In an effort to “transform elective care”, there will be £2 billion of funding for elective recovery this year and £8 billion over the next 3 years, plus an extra £6 billion towards capital investment for beds, equipment and technology, although it is unclear how much of this funding has been previously announced.

What’s next?

1. Increasing capacity

Government plans for there to be more doctors, nurses, medical students and clinicians on the frontline. There is an acknowledgement of the key role that the independent sector has played in the pandemic effort and its role will continue as the sector is utilised more to help patients access the services they need. 

2. Prioritising treatment

In conjunction with the government’s “10-Year Cancer Plan: Call for Evidence” launched last week, the elective plan focuses on restoring cancer services following the COVID-19 backlog. The target is to have 75% of patients diagnosed or cancer ruled out within 28 days by March 2024. Waiting lists will be analysed according to demographic, as deprived areas are more likely to experience delays.

Campaigns will also intensify to encourage more people to come forward for checks, treatment and care.

The plan aims to reduce waiting lists by March 2024, with waits of over 18 months to be eliminated by April 2023. All elective care waits are to be eliminated by March 2025. No one will wait longer than 2 years, with 99% of patients waiting less than one year.

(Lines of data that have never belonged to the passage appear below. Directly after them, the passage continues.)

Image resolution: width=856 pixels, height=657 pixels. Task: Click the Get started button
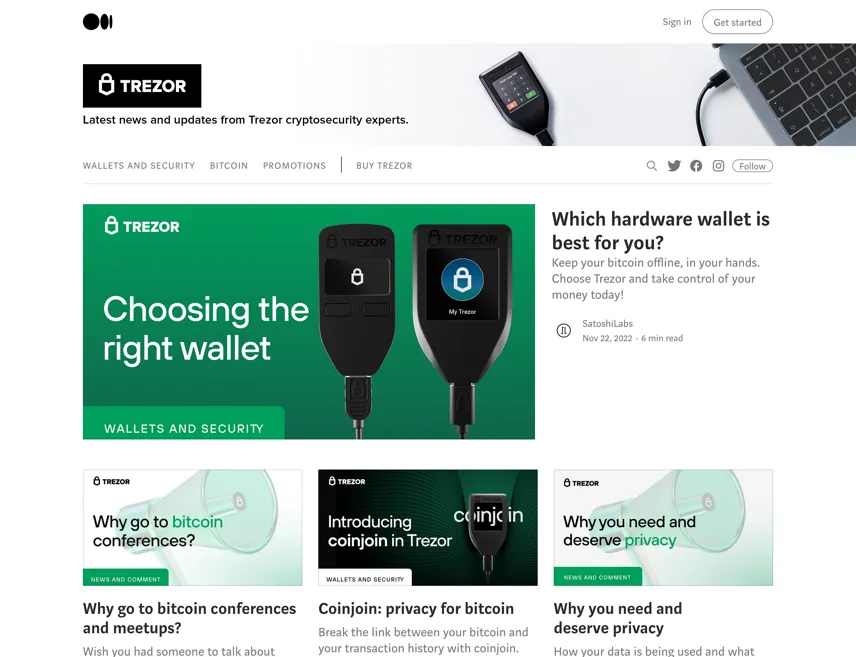(x=737, y=22)
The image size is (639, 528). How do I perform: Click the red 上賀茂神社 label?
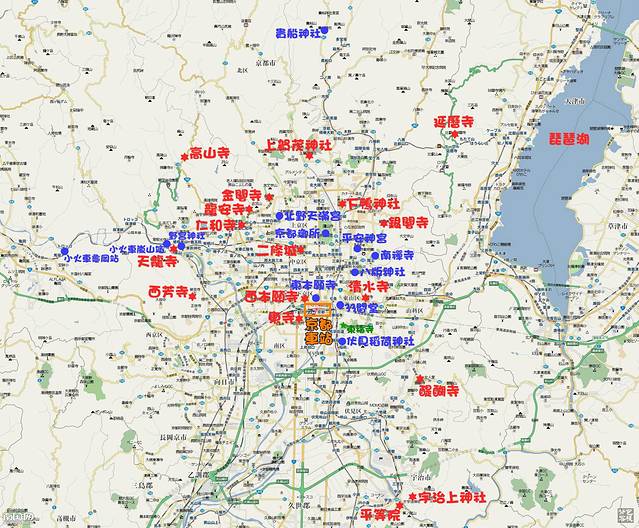(297, 145)
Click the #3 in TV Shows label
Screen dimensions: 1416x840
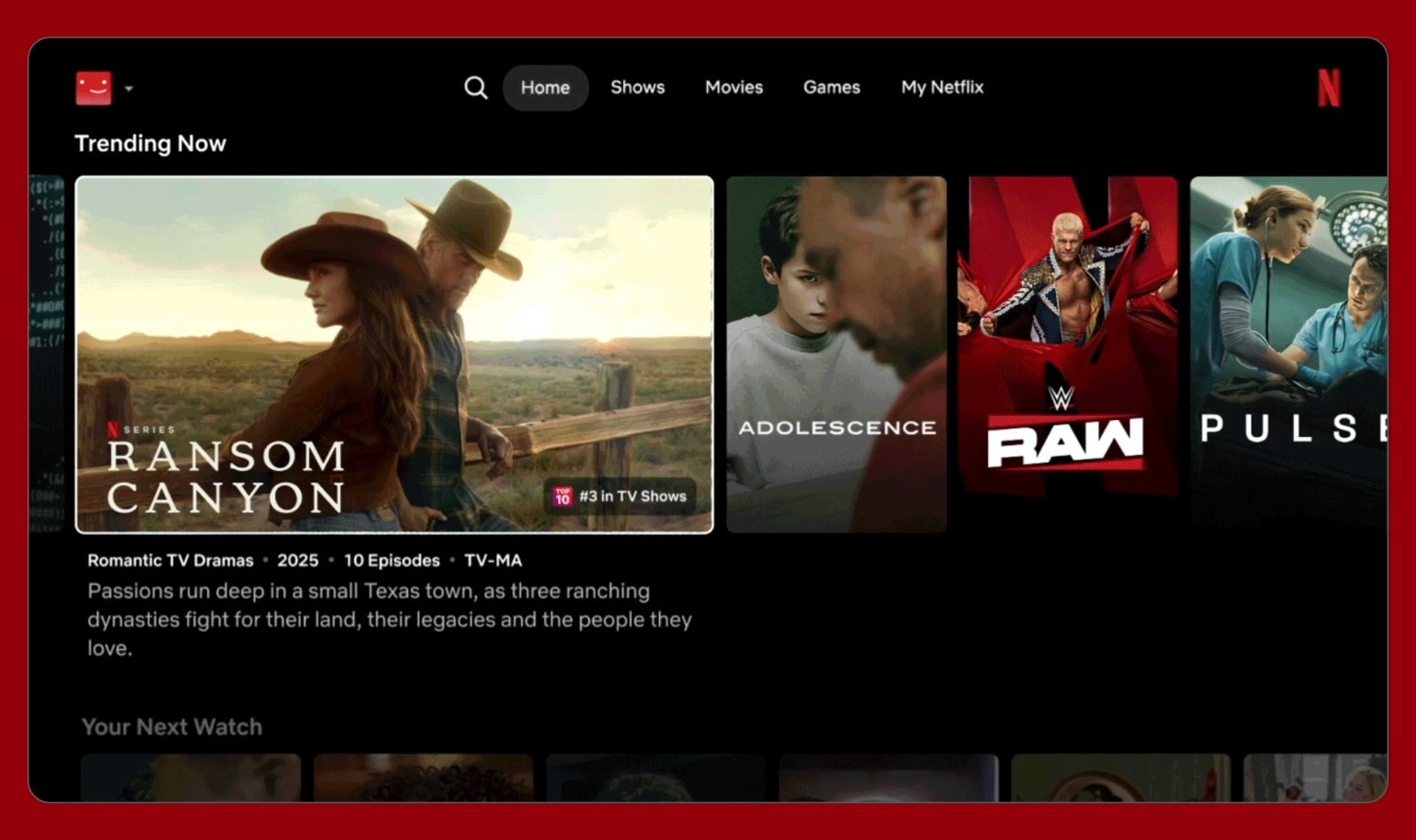point(632,496)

3. Transform the way elective care is provided

The number of people receiving a diagnostic test within 6 weeks was at 96% pre-pandemic, but has since fallen to 75%. The aim is to get this back to pre-pandemic levels by March 2025.

The use of Community Diagnostic Centres (CDCs) is to expand as one-stop-shops for checks, scans and tests. 69 CDCs are currently operational; the intention is to have at least 100 over the next 3 years. There will also be increased use of surgical hubs dedicated to elective surgeries to fast-track operations.

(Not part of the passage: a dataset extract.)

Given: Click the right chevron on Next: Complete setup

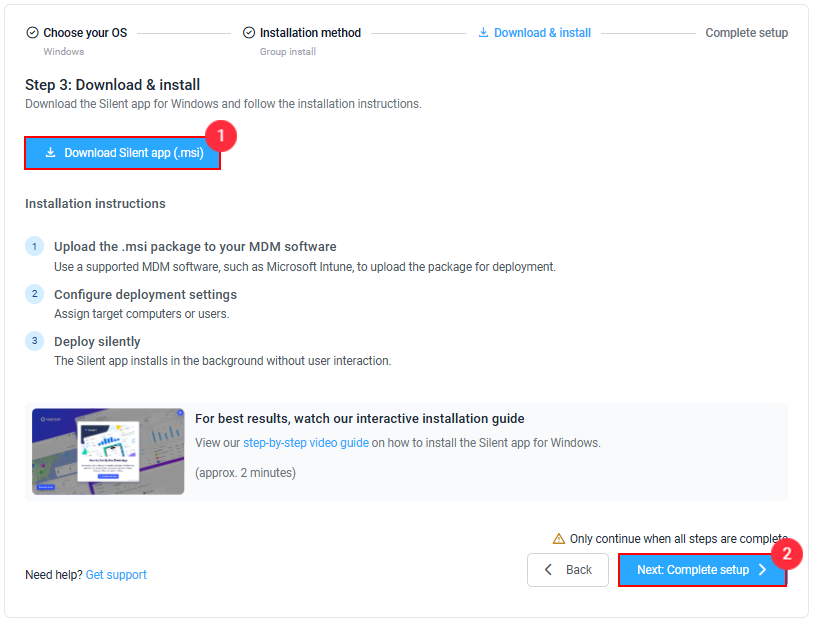Looking at the screenshot, I should point(762,570).
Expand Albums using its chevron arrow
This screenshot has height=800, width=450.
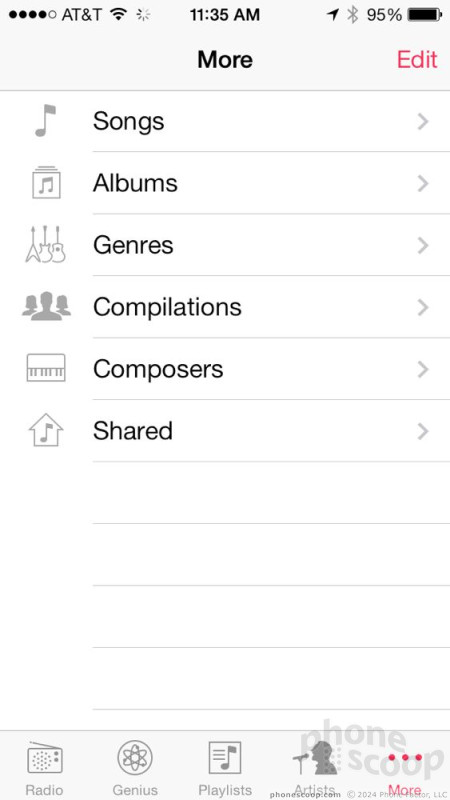(x=422, y=183)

4. Better information and support to patients

The information and support for patients will improve following the launch of “My Planned Care” later this month. The online platform will offer patients and carers tailored information, details of waiting times, and personalised support ahead of surgery. This is to reduce the number of “on the day” surgery cancellations, which currently represents 1/3 of patients.

Initial observations: 

Commentators have been quick to highlight the absence of a developed workforce plan. The acute workforce shortages and skills gap was a significant issue before the pandemic (and before Brexit) and is even more so now, not least with alterative careers (with lower skill level requirements) paying at the same or a higher level than many care roles. Despite the government’s claim about record recruitment levels, it is unclear if the figures take into account the leavers from the NHS and social care roles.

The role of the independent sector in increasing capacity appears to be key, but it does require further clarification. The stated delivery plan for increasing capacity refers to the potential for Integrated Care System (ICS) boards to have independent provider representation. But the key here will be the extent to which local ICS’ proactively engage with independent providers, and consider the potential they have to alleviate capacity issues, when organising the way in which local care is delivered.  Further clarity is needed on how the impending NHS Provider Selection Regime will operate in practice and how the decisions that are made will be scrutinised so that objective decisions can be made on the inclusion of independent providers in the delivery of care.